Nach Beendigung des Strafverfahrens soll die Aufenthaltserlaubnis verlängert werden, wenn humanitäre oder persönliche Gründe oder öffentliche Interessen die weitere Anwesenheit des Ausländers im Bundesgebiet erfordern. Die Aufenthaltserlaubnis berechtigt nicht zur Ausübung einer Erwerbstätigkeit; sie kann nach § 4a Absatz 1 erlaubt werden.

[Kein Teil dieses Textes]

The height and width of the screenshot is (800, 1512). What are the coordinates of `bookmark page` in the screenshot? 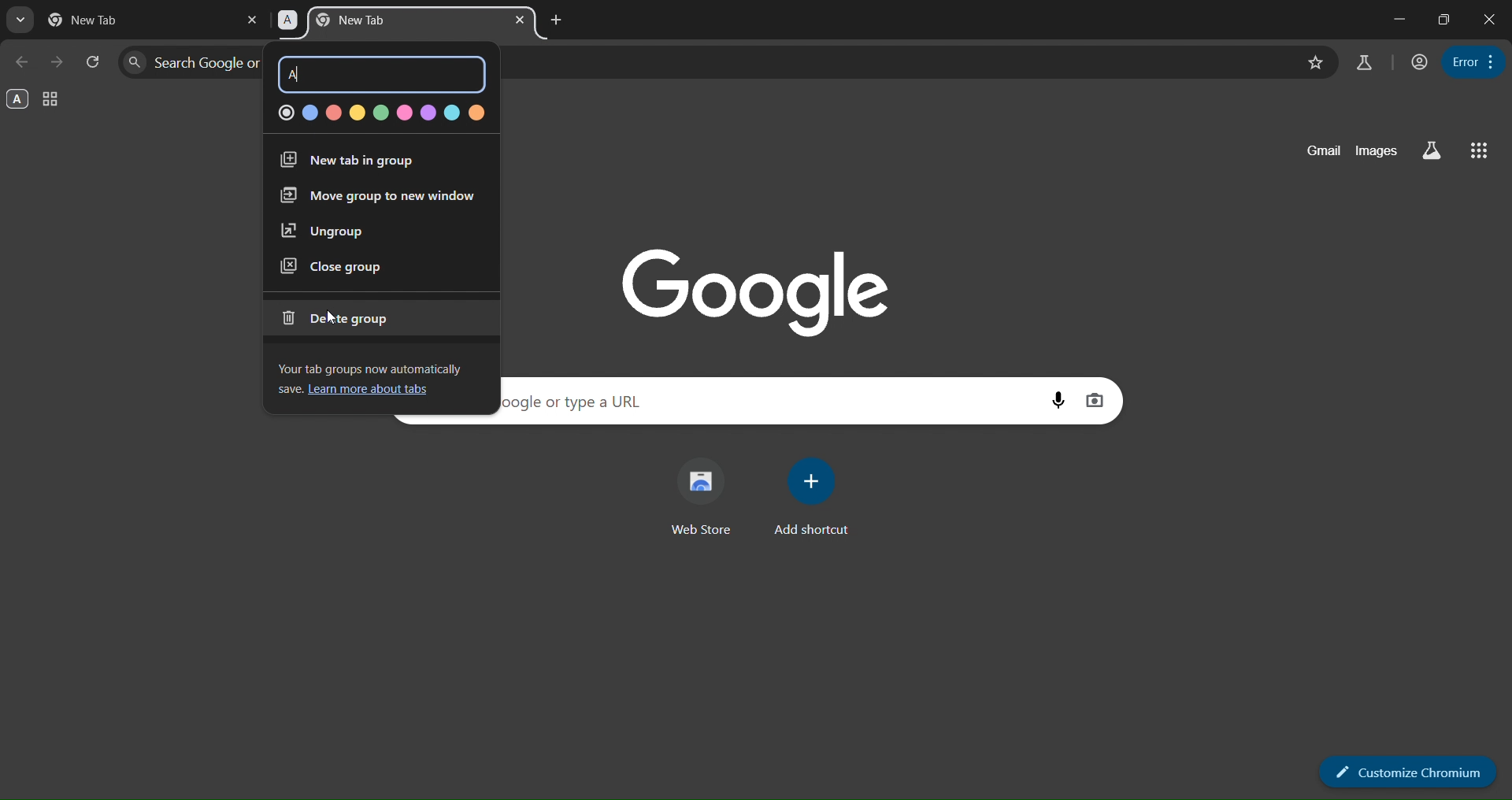 It's located at (1313, 62). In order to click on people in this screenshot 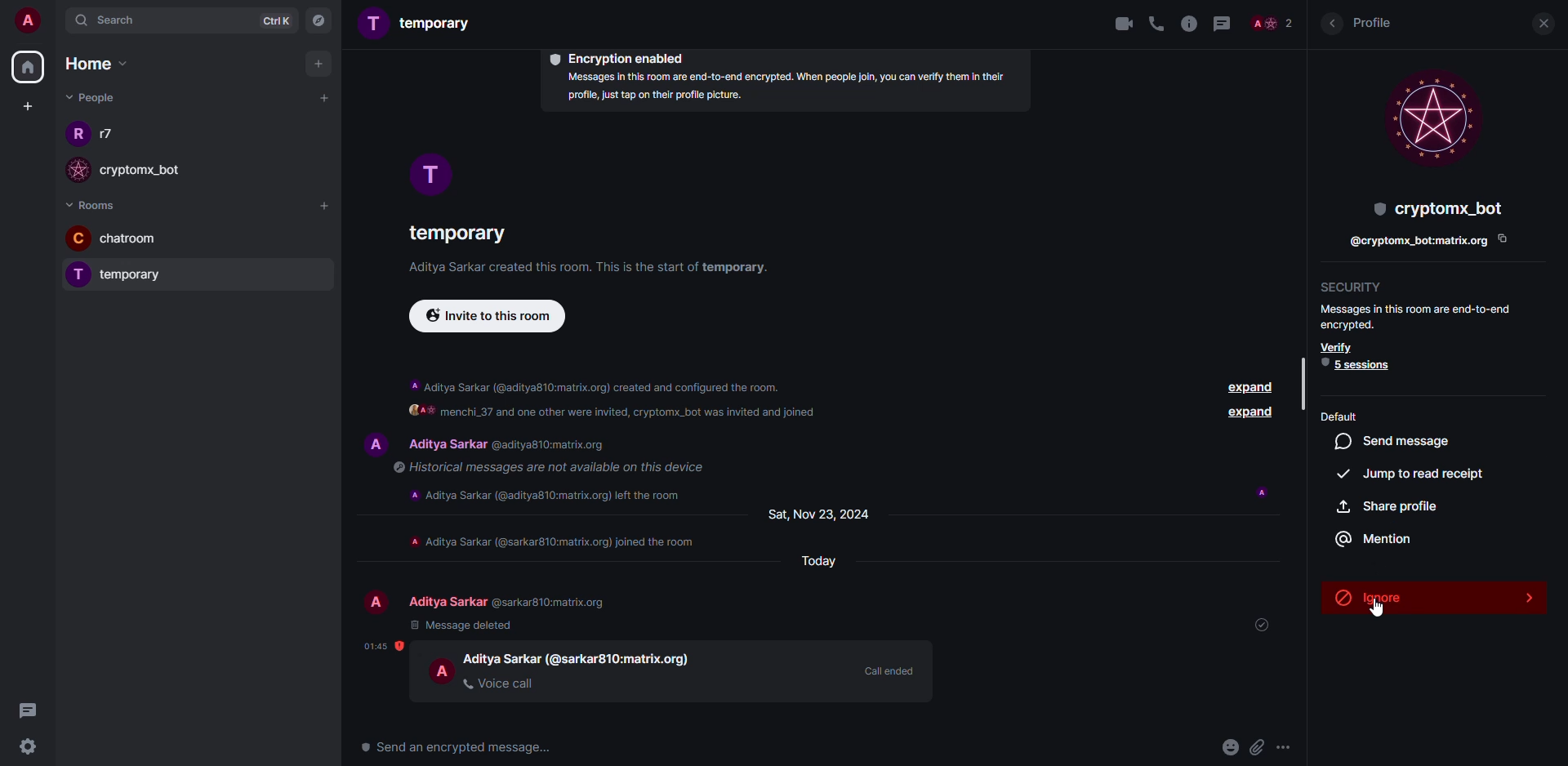, I will do `click(513, 445)`.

(4b) Einem Ausländer, der Opfer einer Straftat nach § 10 Absatz 1 oder § 11 Absatz 1 Nummer 3 des Schwarzarbeitsbekämpfungsgesetzes oder nach § 15a des Arbeitnehmerüberlassungsgesetzes wurde, kann, auch wenn er vollziehbar ausreisepflichtig ist, für einen vorübergehenden Aufenthalt eine Aufenthaltserlaubnis erteilt werden. Die Aufenthaltserlaubnis darf nur erteilt werden, wenn
- 1.
die vorübergehende Anwesenheit des Ausländers im Bundesgebiet für ein Strafverfahren wegen dieser Straftat von der Staatsanwaltschaft oder dem Strafgericht für sachgerecht erachtet wird, weil ohne seine Angaben die Erforschung des Sachverhalts erschwert wäre, und - 2.
der Ausländer seine Bereitschaft erklärt hat, in dem Strafverfahren wegen der Straftat als Zeuge auszusagen.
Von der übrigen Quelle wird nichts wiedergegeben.